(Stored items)

________________________________________

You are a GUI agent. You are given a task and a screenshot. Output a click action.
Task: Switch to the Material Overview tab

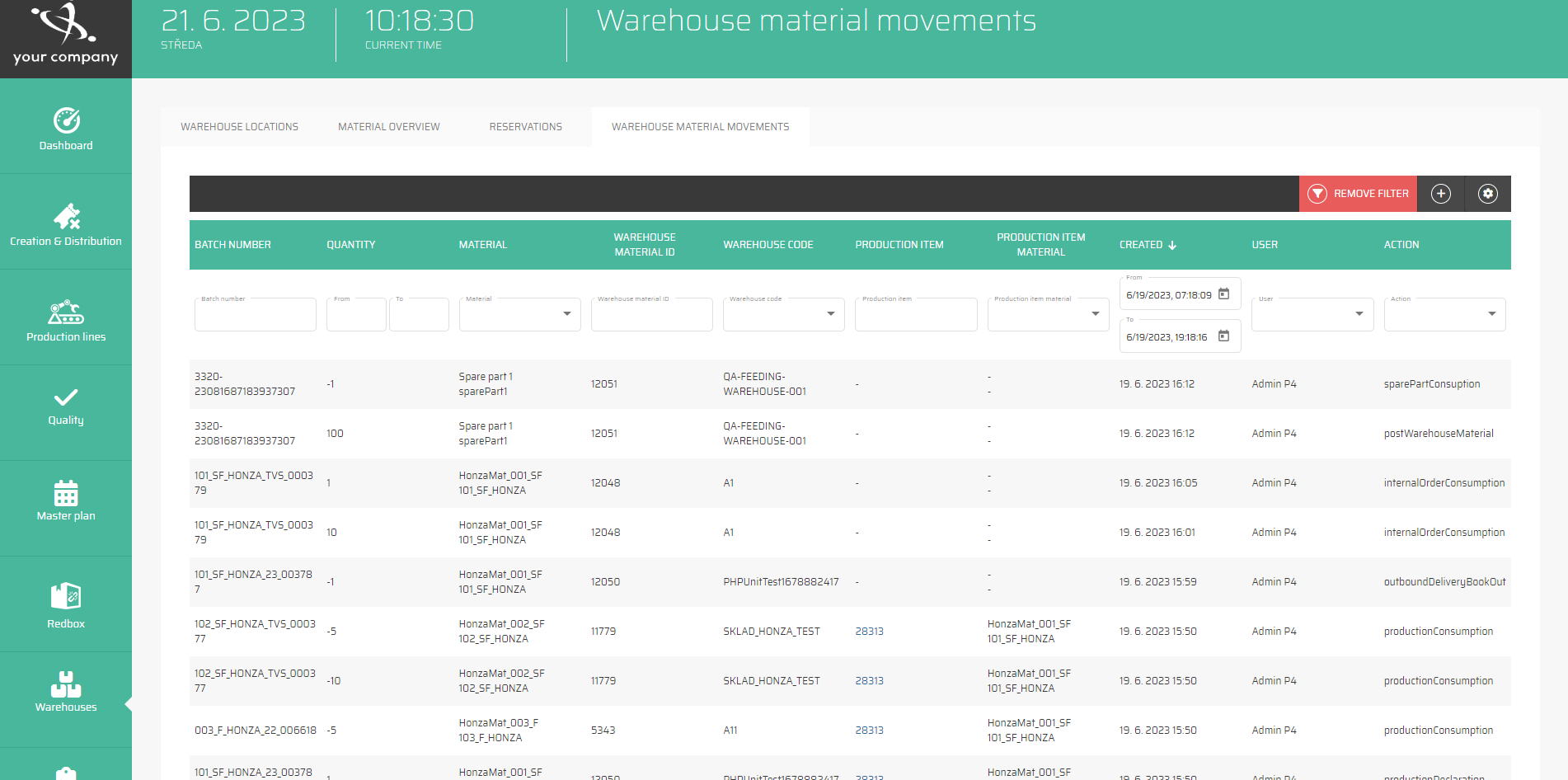coord(388,126)
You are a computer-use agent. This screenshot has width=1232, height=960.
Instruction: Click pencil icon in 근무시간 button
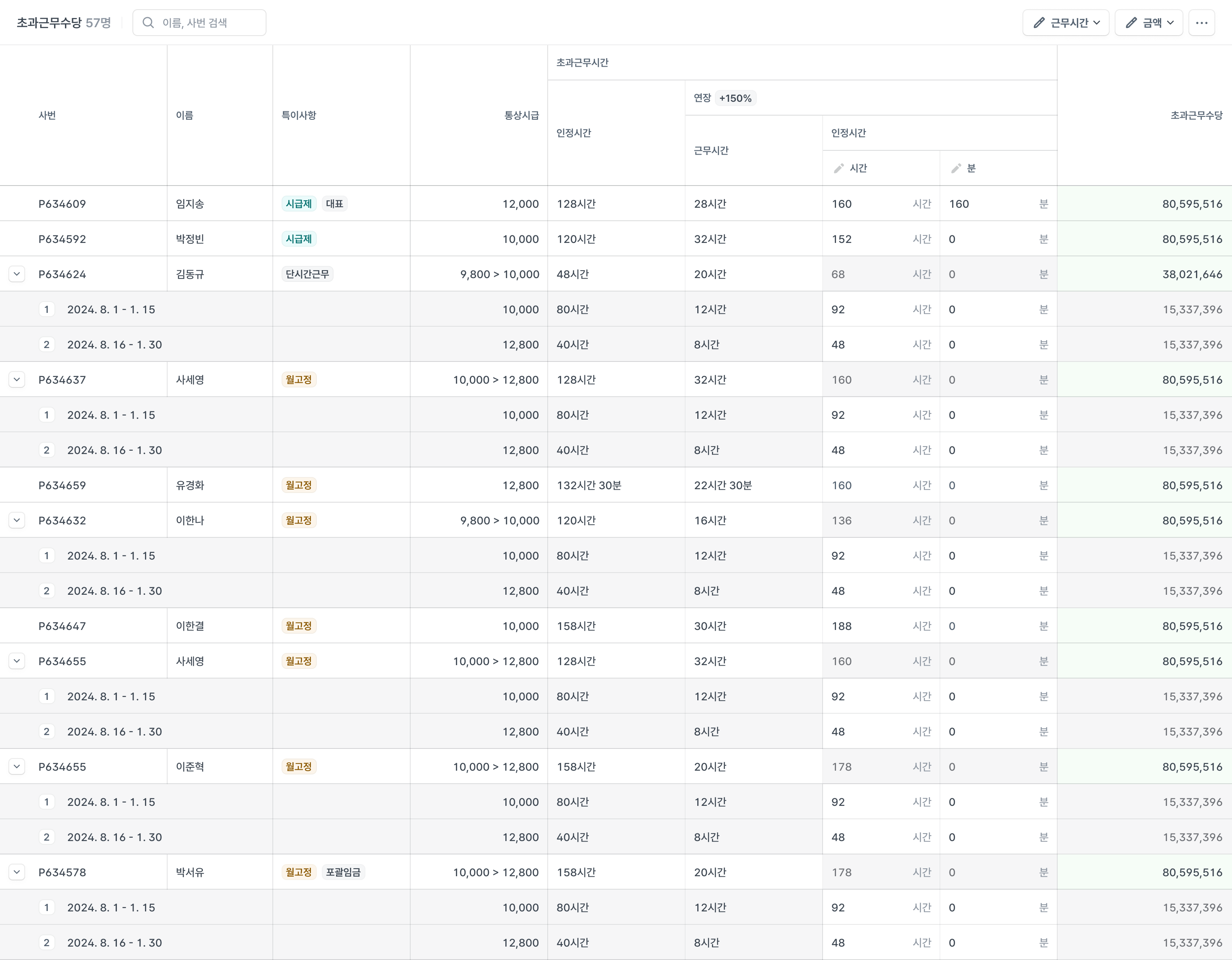[1038, 23]
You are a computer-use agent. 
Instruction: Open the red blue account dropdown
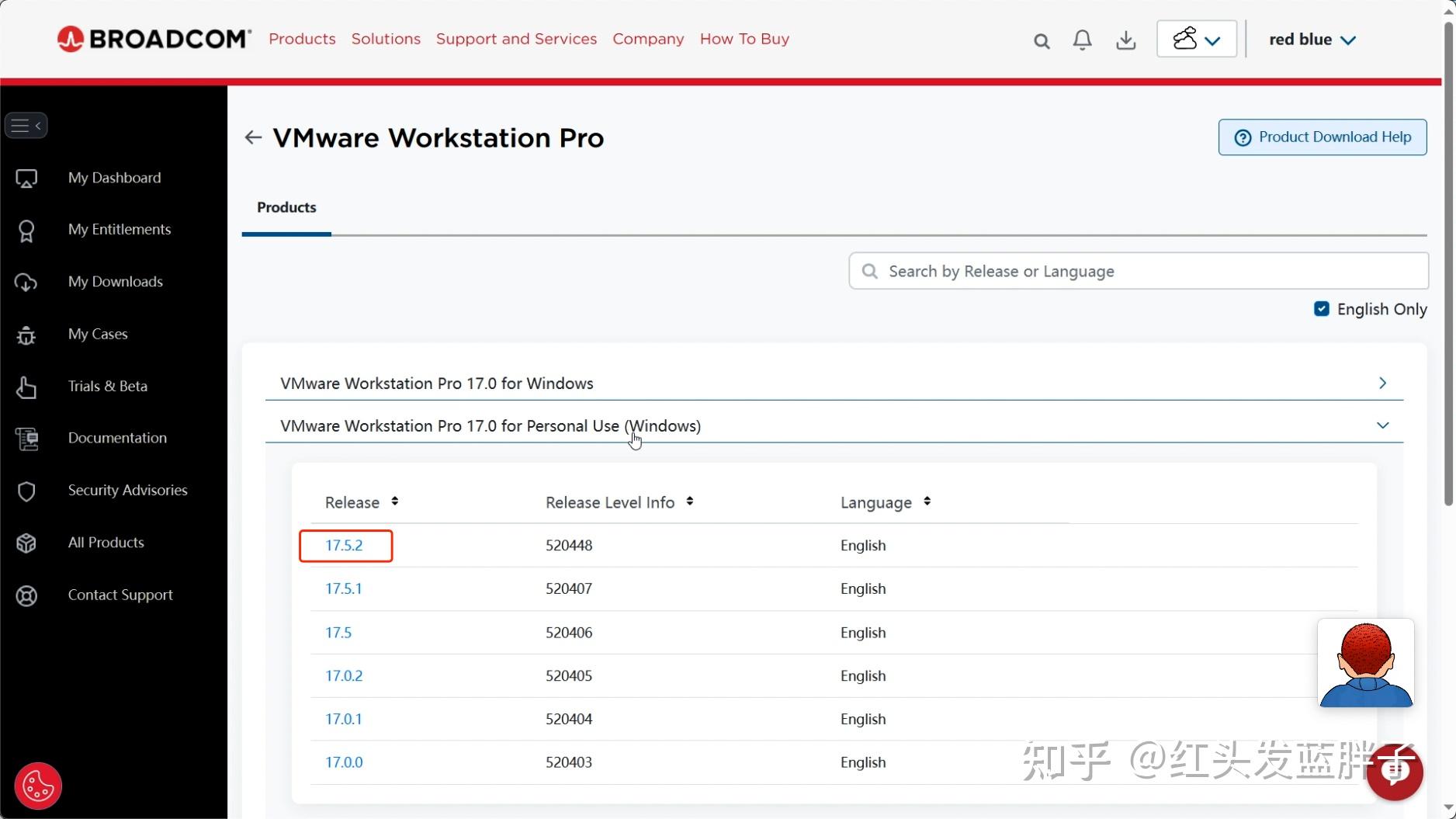pyautogui.click(x=1312, y=40)
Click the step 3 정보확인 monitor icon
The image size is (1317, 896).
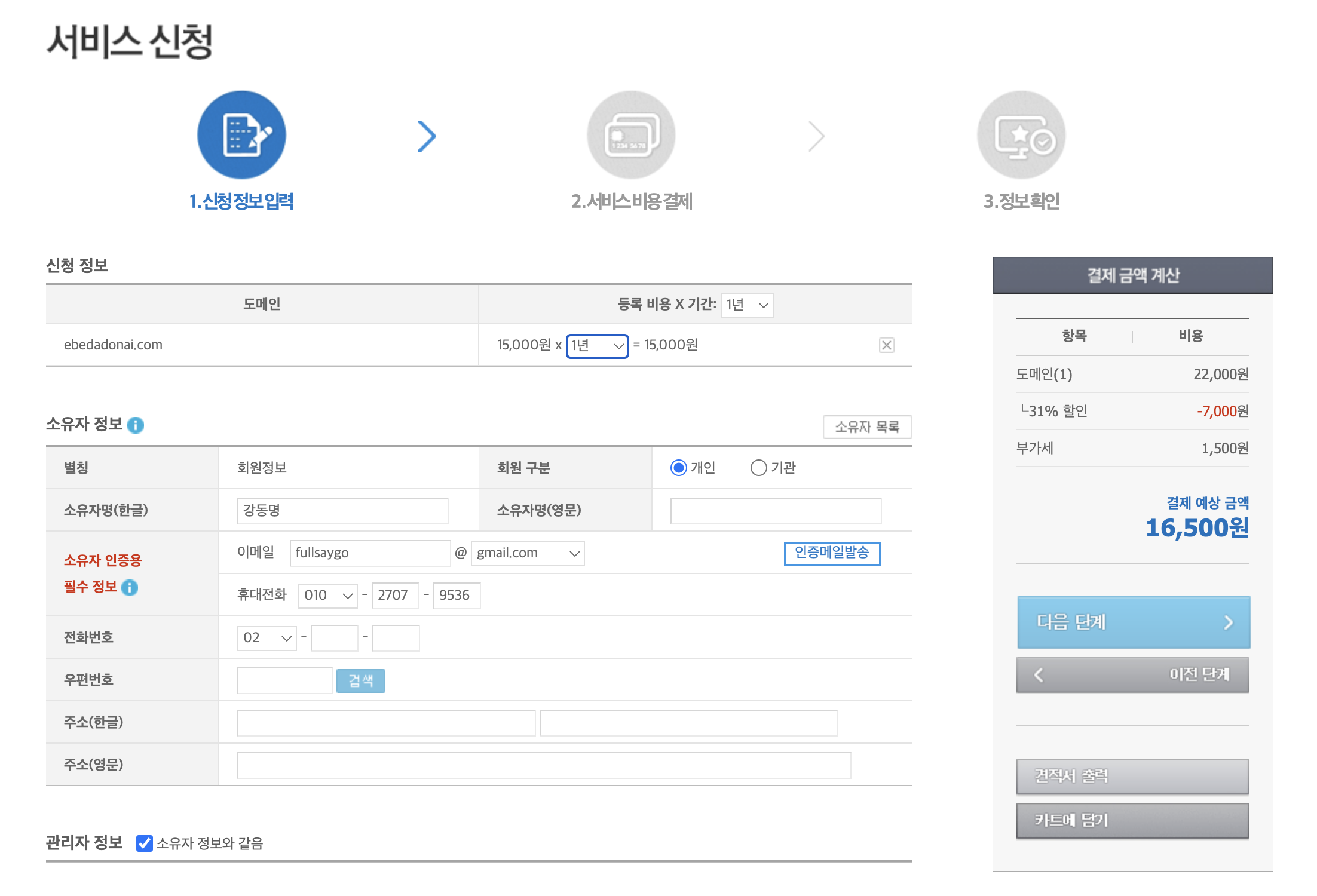pos(1021,135)
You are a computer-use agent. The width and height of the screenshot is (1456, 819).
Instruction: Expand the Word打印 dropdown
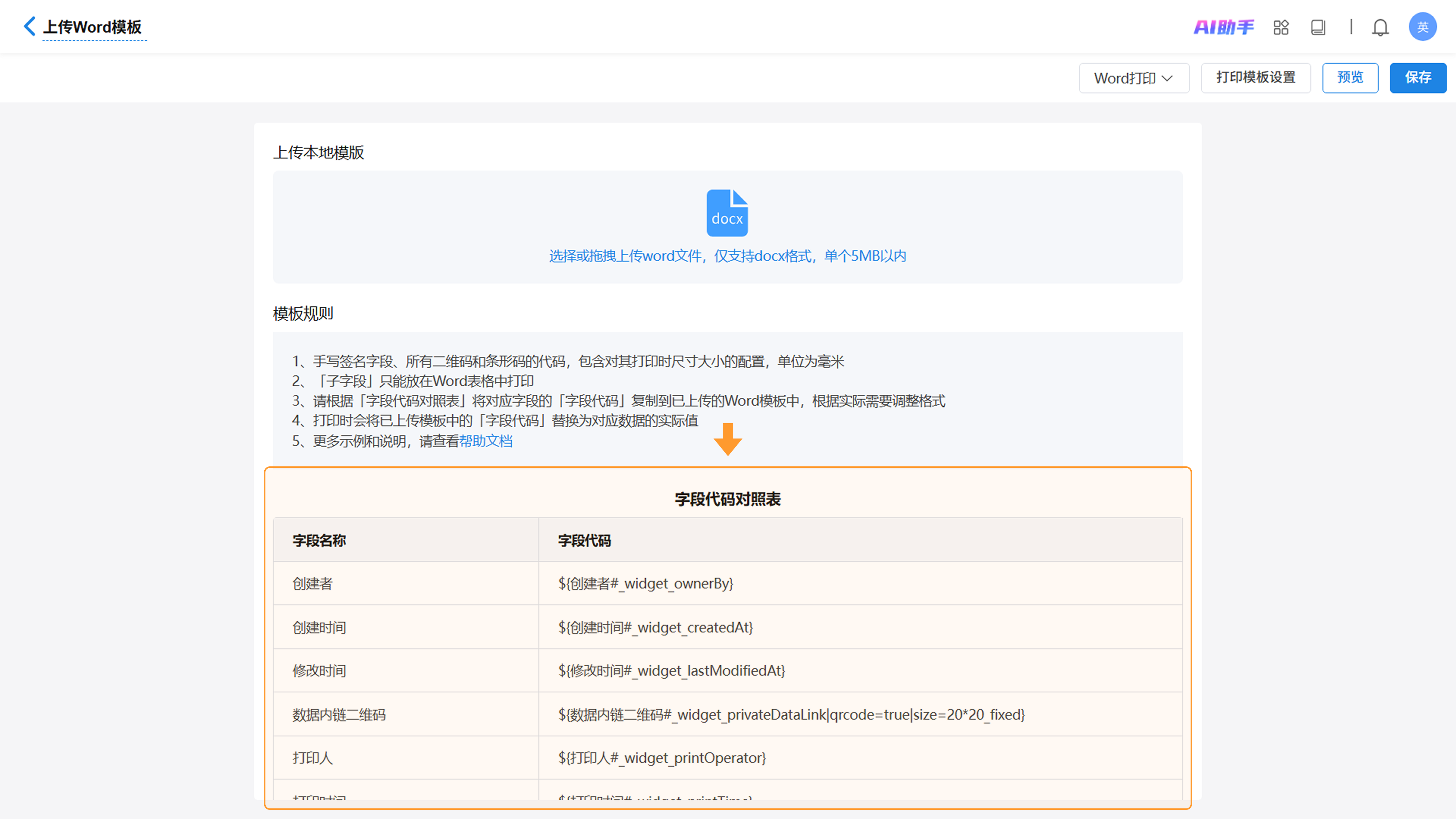[x=1133, y=78]
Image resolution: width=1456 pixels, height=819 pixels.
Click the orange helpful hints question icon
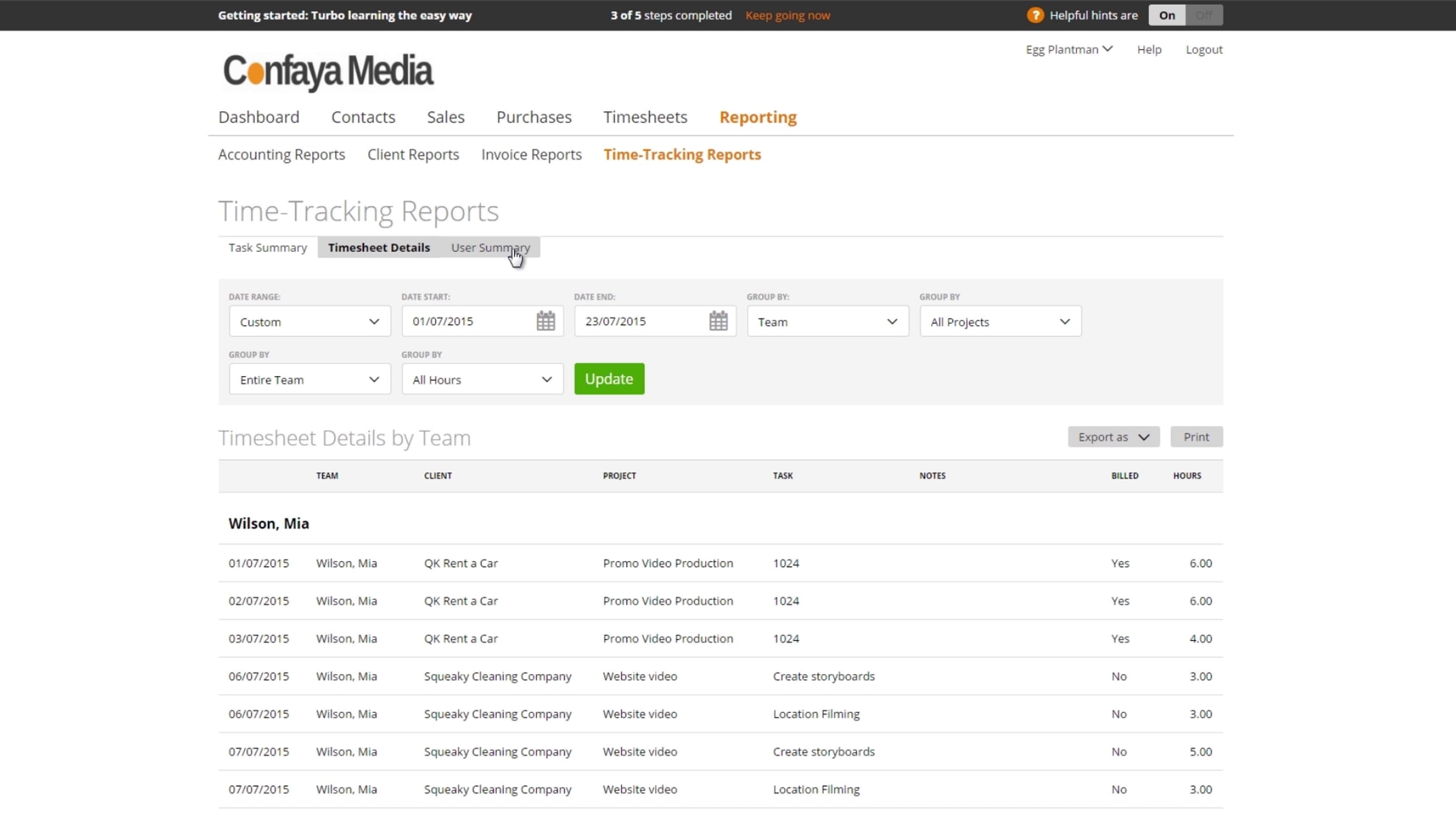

________________________________________

▶ INSTRUCTIONS FOR THE TASK: Each line from the one that holds "Instruction: Click pencil icon in 근무시간 button" through the final line of the data must be retyped exactly; the pictures must not appear.

▶ ANSWER FOR THIS EXERCISE:
Instruction: Click pencil icon in 근무시간 button
[1038, 23]
You are a computer-use agent. 
Instruction: Open the red blue account dropdown
pyautogui.click(x=1312, y=40)
Click the step 3 정보확인 monitor icon
The image size is (1317, 896).
pos(1021,135)
You are a computer-use agent. The width and height of the screenshot is (1456, 819).
Instruction: Expand the Word打印 dropdown
[x=1133, y=78]
Image resolution: width=1456 pixels, height=819 pixels.
Click the orange helpful hints question icon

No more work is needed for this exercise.